Neuroanatomical abnormalities

The spontaneous autosomal recessive scrambler mutation on chromosome 4 causes a deficiency of DAB1, encoding disabled-1, a protein involved in the signaling of the Reelin protein, lacking in the reeler mutant, [3] Dab1-scm homozygous mutants possess a reeler-like phenotype with respect to cell malpositioning in cerebellar cortex, hippocampus, and neocortex. [4] [5] Purkinje cell and granule cell degeneration results in ataxia. [6] Despite normal Reln mRNA levels, Dab1-scm mutants have defective reelin signaling, indicating that disabled-1 acts downstream of reelin. Cell ectopias are identical with targeted disruption of Dab1. [7] [8]

Behavioral abnormalities

Dab1-scm mutants have a widespread gait obvious to the naked eye (ataxia). In their home-cage, they often reel and fall, especially when attempting to rear up against the walls. Nevertheless, the mutants are fertile, and so can be reproduced from one generation to the next. Relative to non-ataxic controls of the same background strain, Dab1-scm mutants were impaired in the Rotarod Performance test of motor coordination and a grid-climbing test. [9] When picked up by the tail, they show a pathological reflex, limb-clasping, characterized by holding together fore- or hind-limbs, or all four together in a bat-like posture. [10]

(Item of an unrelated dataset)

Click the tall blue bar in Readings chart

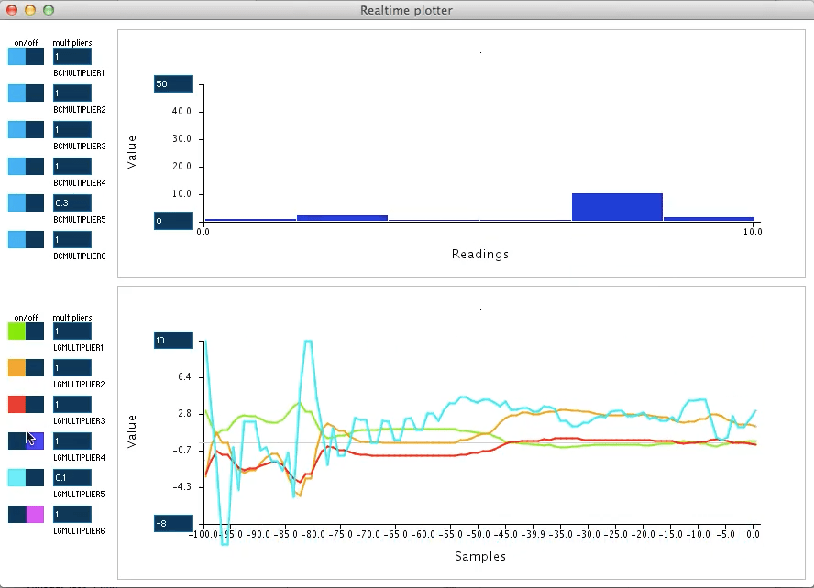tap(617, 205)
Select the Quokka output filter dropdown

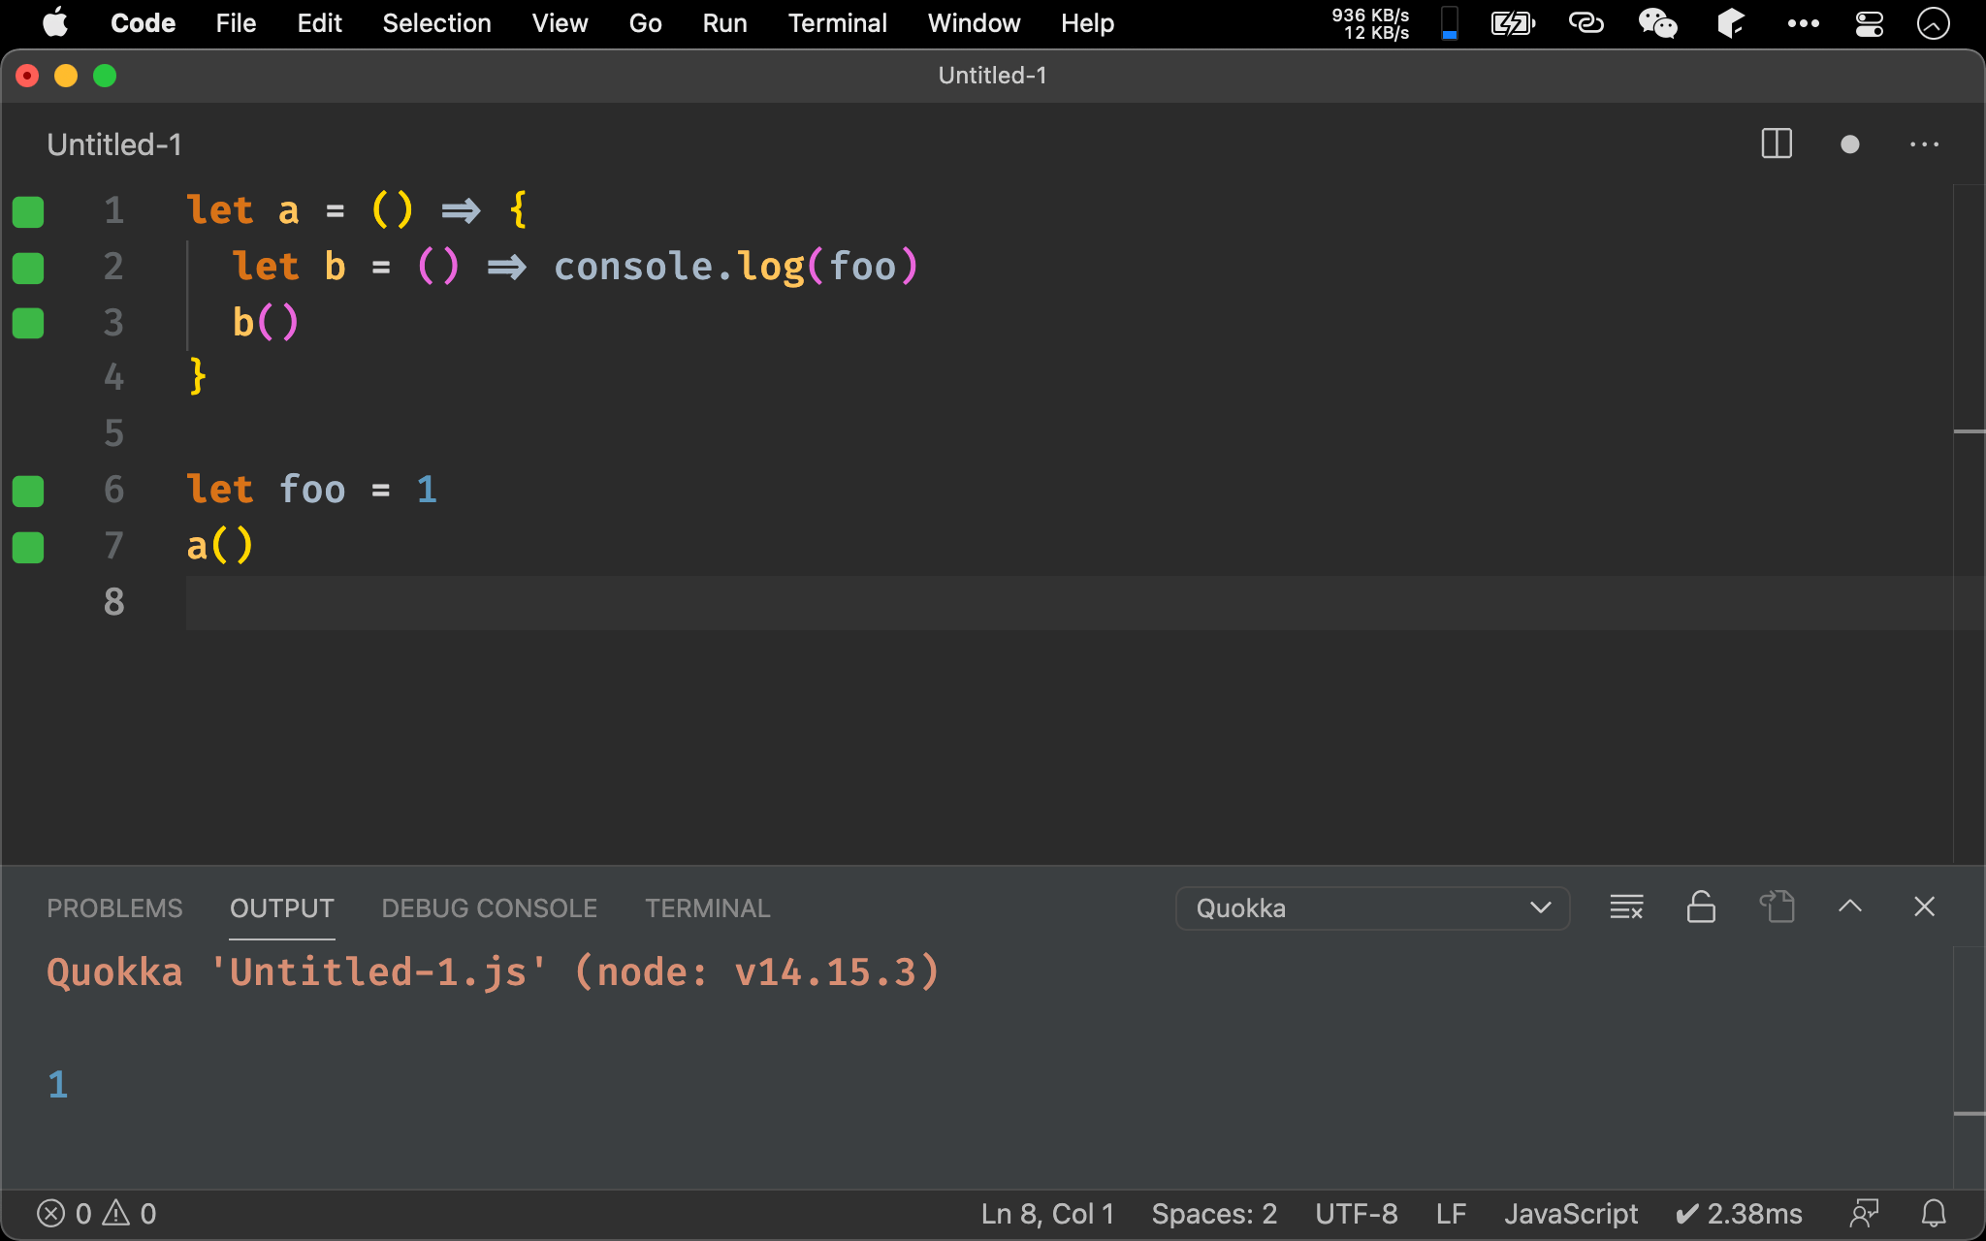tap(1367, 907)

Dab1-scm mutants were distinguished from non-ataxic controls as early as postnatal day 8 based on body tremor, gait anomalies, and body weight. [11] On postnatal day 15, motor coordination deficits were evident on horizontal bar and inclined or vertical grid tests in association with a weaker grip strength. Further differences were detected on postnatal day 22 and evaluation at the adult age revealed impairments indicative of permanent motor alterations.

As adults, Dab1(scm) mutants showed motor coordination impairments on stationary beam, coat-hanger, and rotorod tests but were more active in the open-field. Dab1(scm) mutants were also less anxious in the elevated plus-maze but with higher latencies in the emergence test. In mutants versus controls, changes in regional brain metabolism as measured by cytochrome oxidase (COX) activity occurred mainly in structures intimately connected with the cerebellum. [12]

In addition to motor deficits, adult Dab1-scm mutants are characterized by anomalies in grooming behavior, in particular shorter grooming bouts than non-ataxic controls of the same background strain, though they display the normal cephalocaudal sequence of grooming anterior body parts (face washing and forelimb licking) prior to posterior parts. [13] Dab1-scm mutants are also characterized by reduced spontaneous alternation rates and deficits in visuomotor control while swimming towards a visible platform. [14]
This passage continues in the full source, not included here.